**Data records**.
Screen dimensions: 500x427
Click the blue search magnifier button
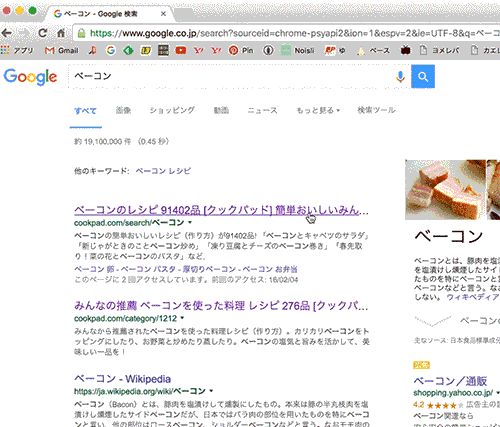tap(423, 77)
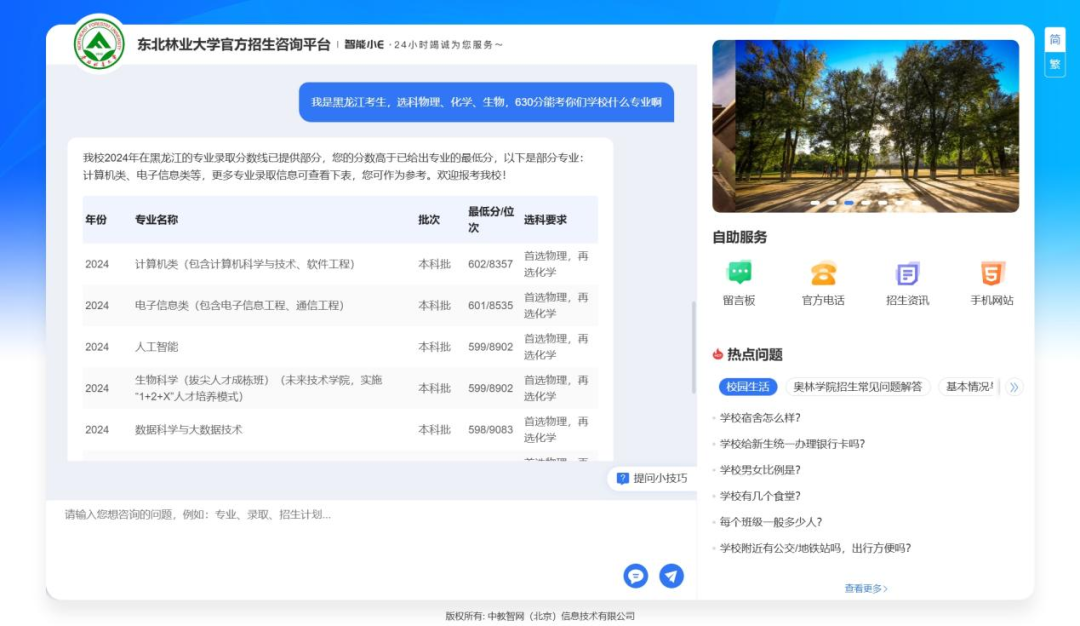
Task: Click the question mark icon in 提问小技巧
Action: 623,479

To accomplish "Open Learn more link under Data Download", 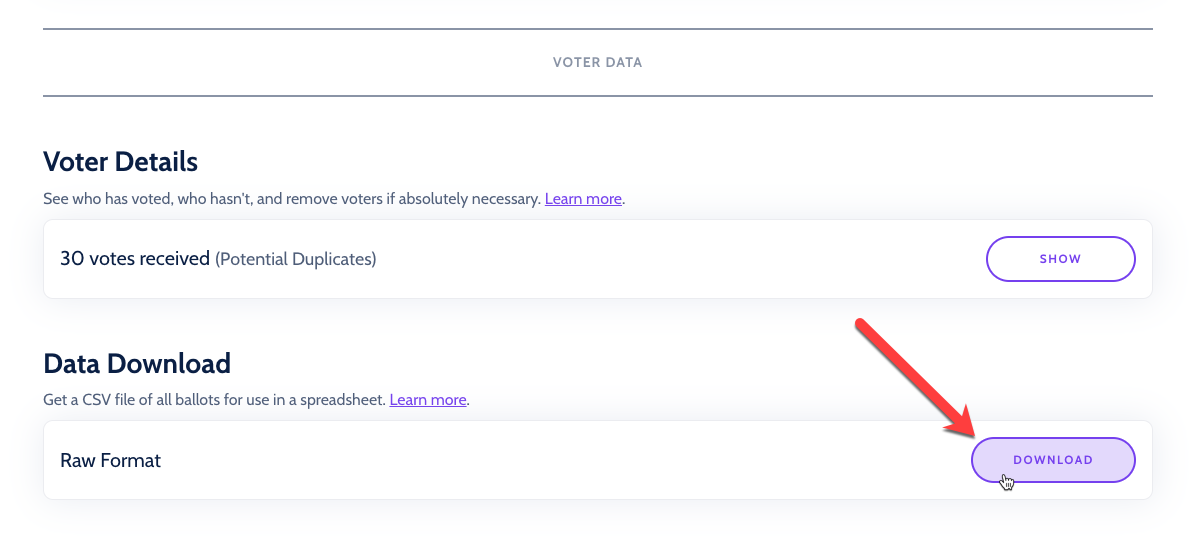I will [x=428, y=400].
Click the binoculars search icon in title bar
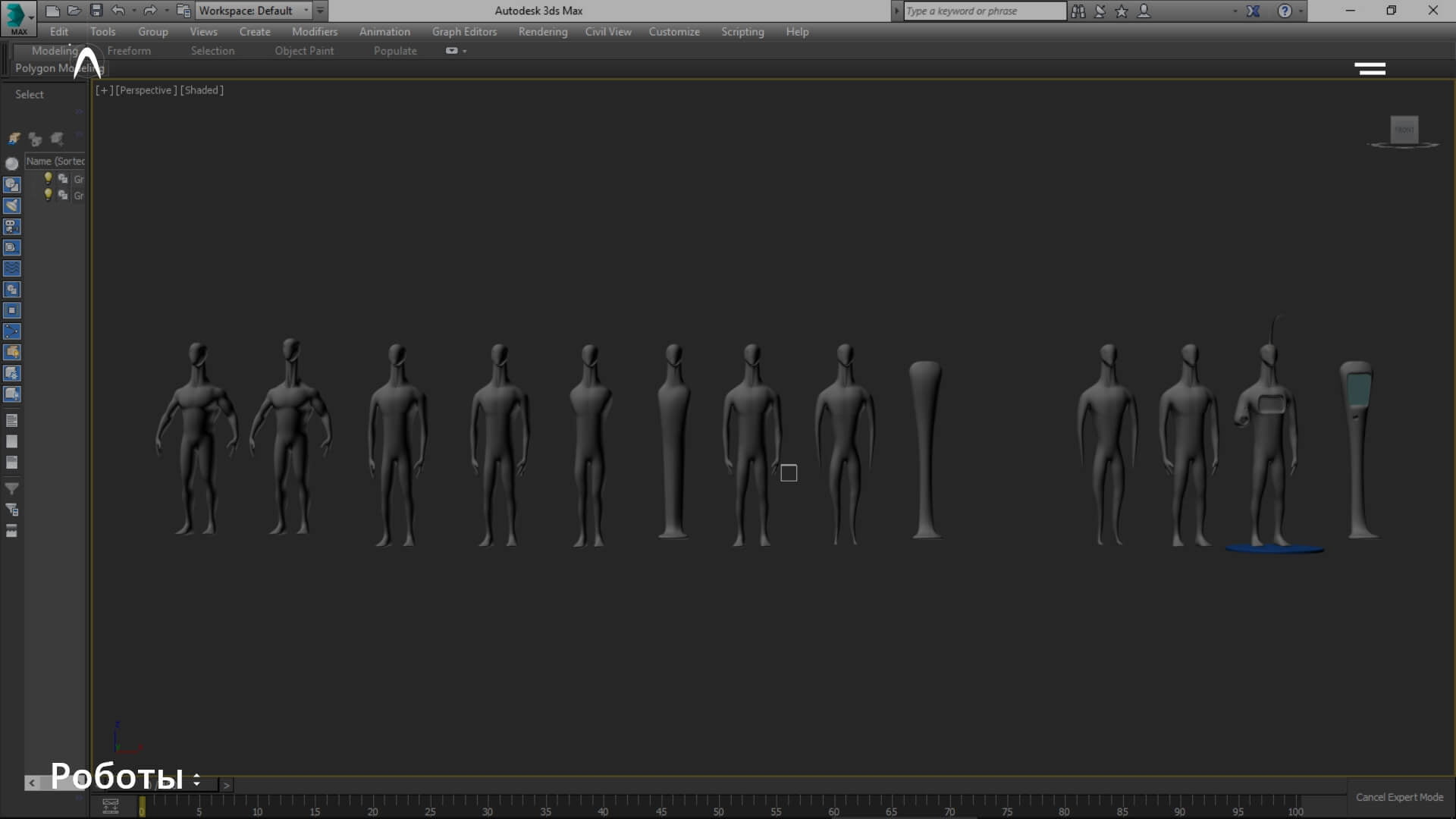1456x819 pixels. [1078, 11]
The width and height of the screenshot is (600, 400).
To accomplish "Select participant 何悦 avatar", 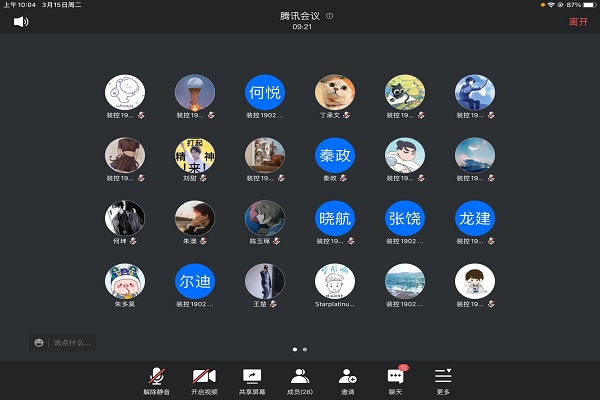I will tap(265, 93).
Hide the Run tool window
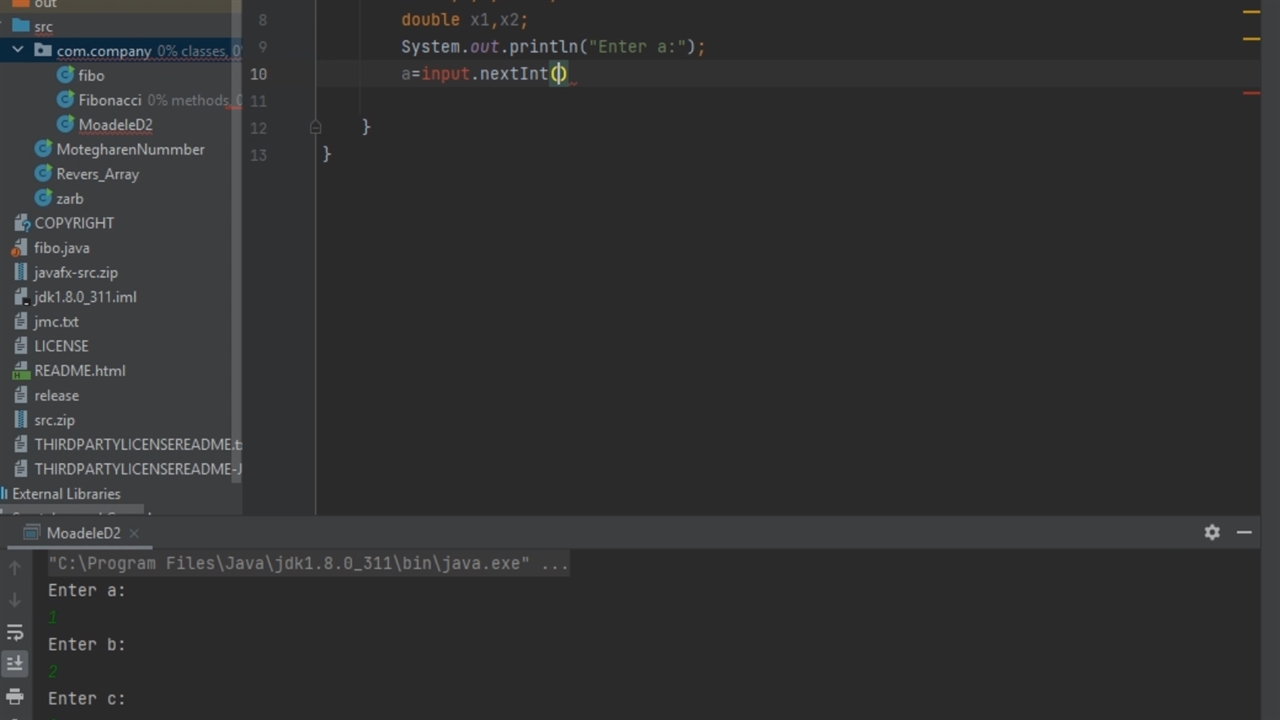This screenshot has width=1280, height=720. click(1244, 533)
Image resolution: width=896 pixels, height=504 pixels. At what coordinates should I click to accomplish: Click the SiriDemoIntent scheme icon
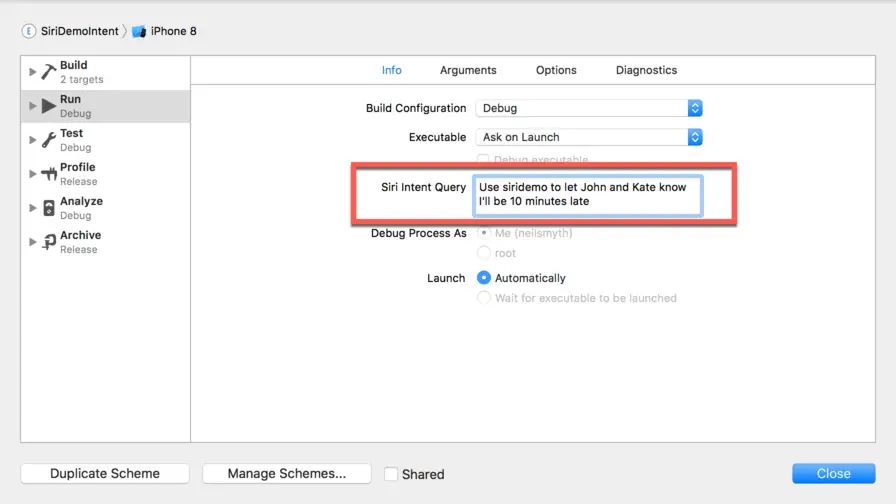click(x=28, y=31)
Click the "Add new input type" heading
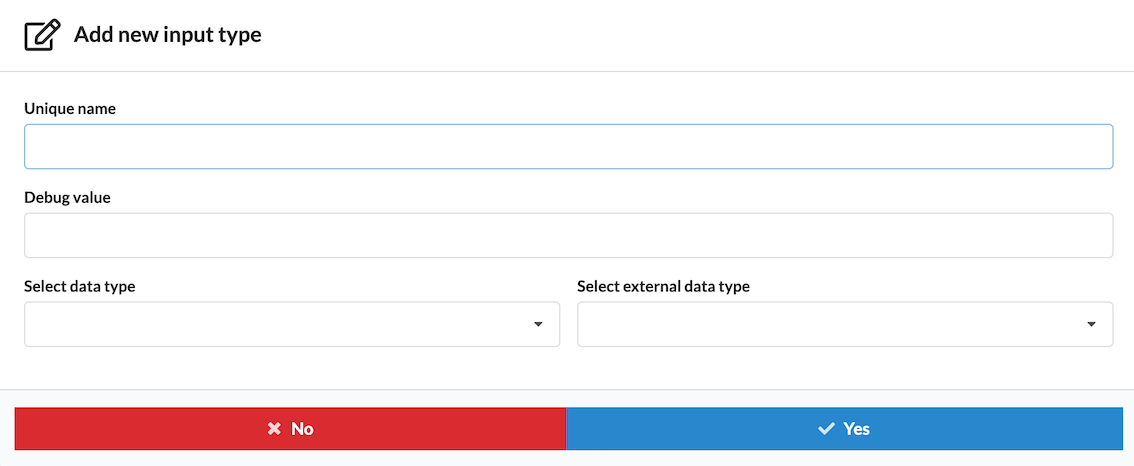 pos(168,35)
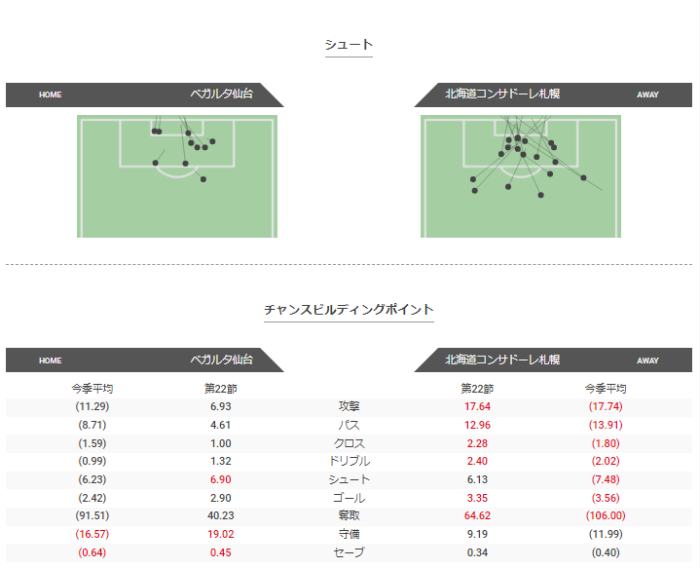Click the クロス row label
The height and width of the screenshot is (568, 700).
click(x=349, y=443)
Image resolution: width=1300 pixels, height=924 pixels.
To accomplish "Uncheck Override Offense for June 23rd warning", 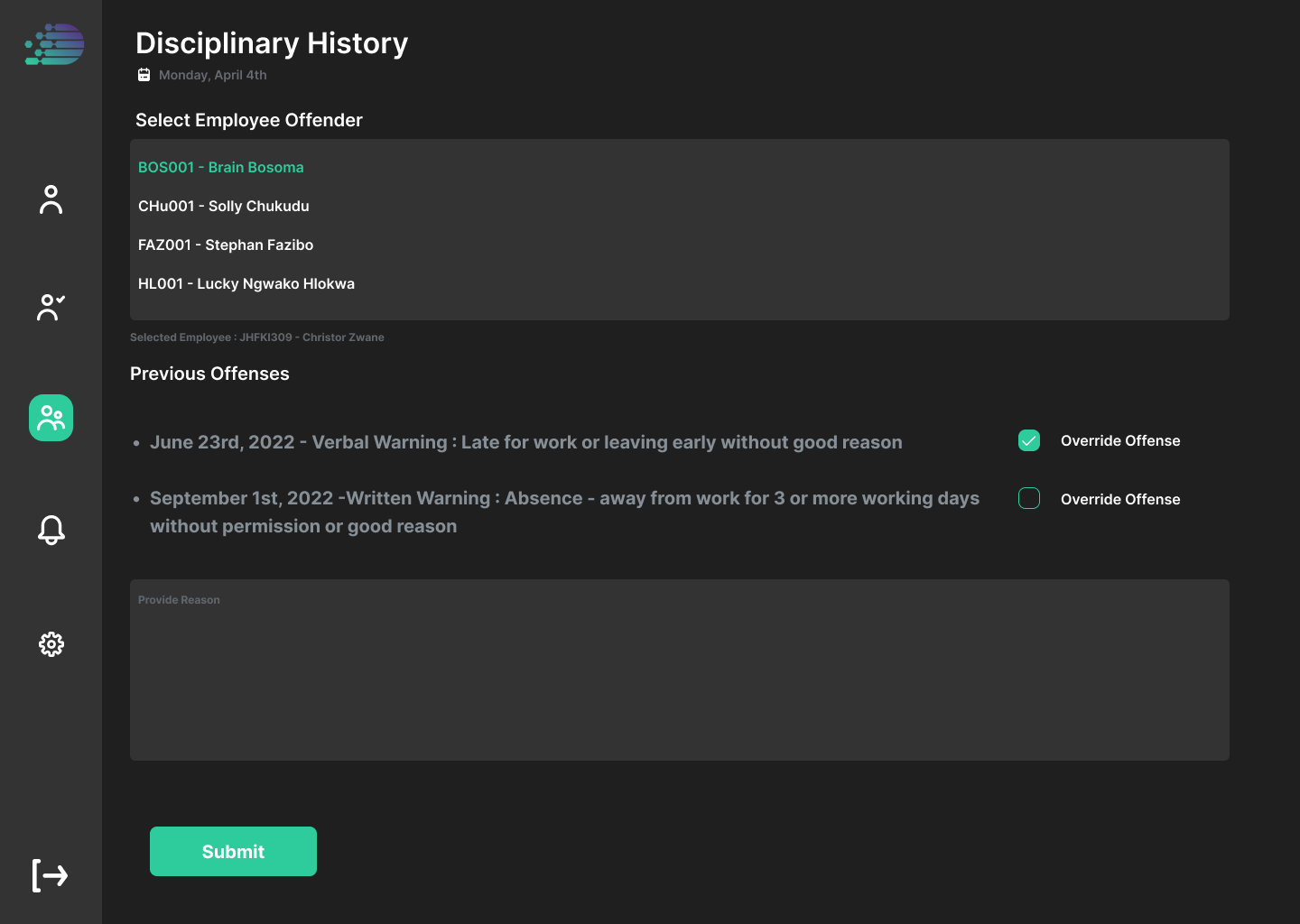I will coord(1029,440).
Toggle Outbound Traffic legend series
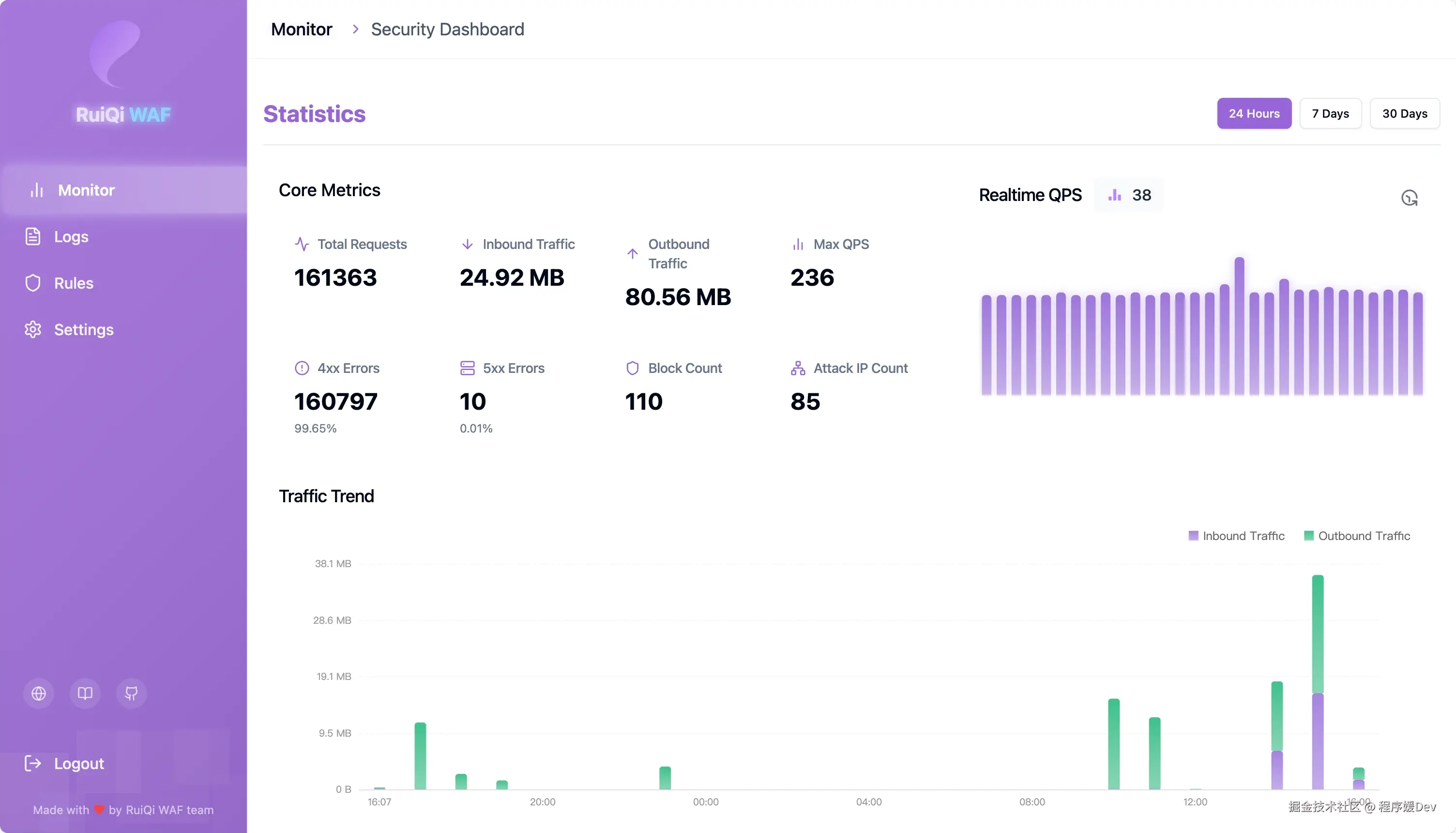The height and width of the screenshot is (833, 1456). click(x=1357, y=536)
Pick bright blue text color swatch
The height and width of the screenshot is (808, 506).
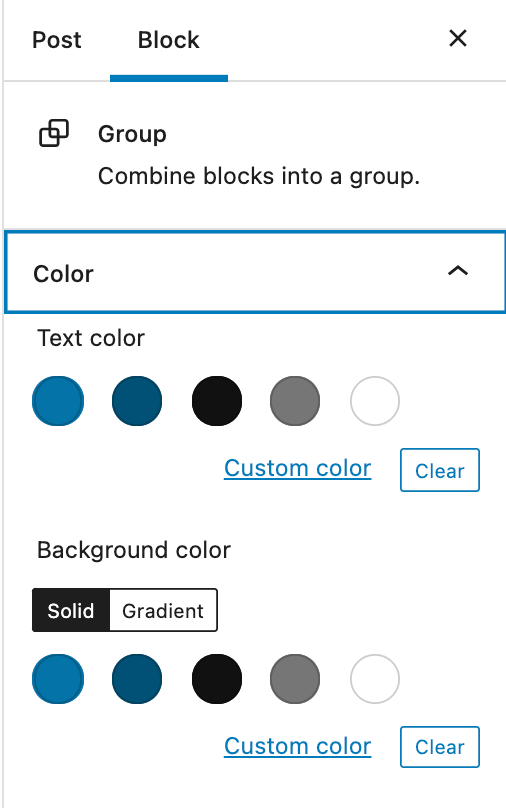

**Task goal**. Put the stretch of rows from the line that contains "Hide the Run tool window" through the line that contains "click(x=349, y=443)" into a JSON list of strings, with one string per line and no entries for blank lines. Leave the pictures out of your answer.

**Task result**.
[
  "Hide the Run tool window",
  "This screenshot has width=1280, height=720. click(1244, 533)",
  "Image resolution: width=896 pixels, height=504 pixels. At what coordinates should I click to accomplish: Click the SiriDemoIntent scheme icon",
  "click(x=28, y=31)",
  "Click the \"Add new input type\" heading",
  " pos(168,35)",
  "Click the クロス row label",
  "The height and width of the screenshot is (568, 700).",
  "click(x=349, y=443)"
]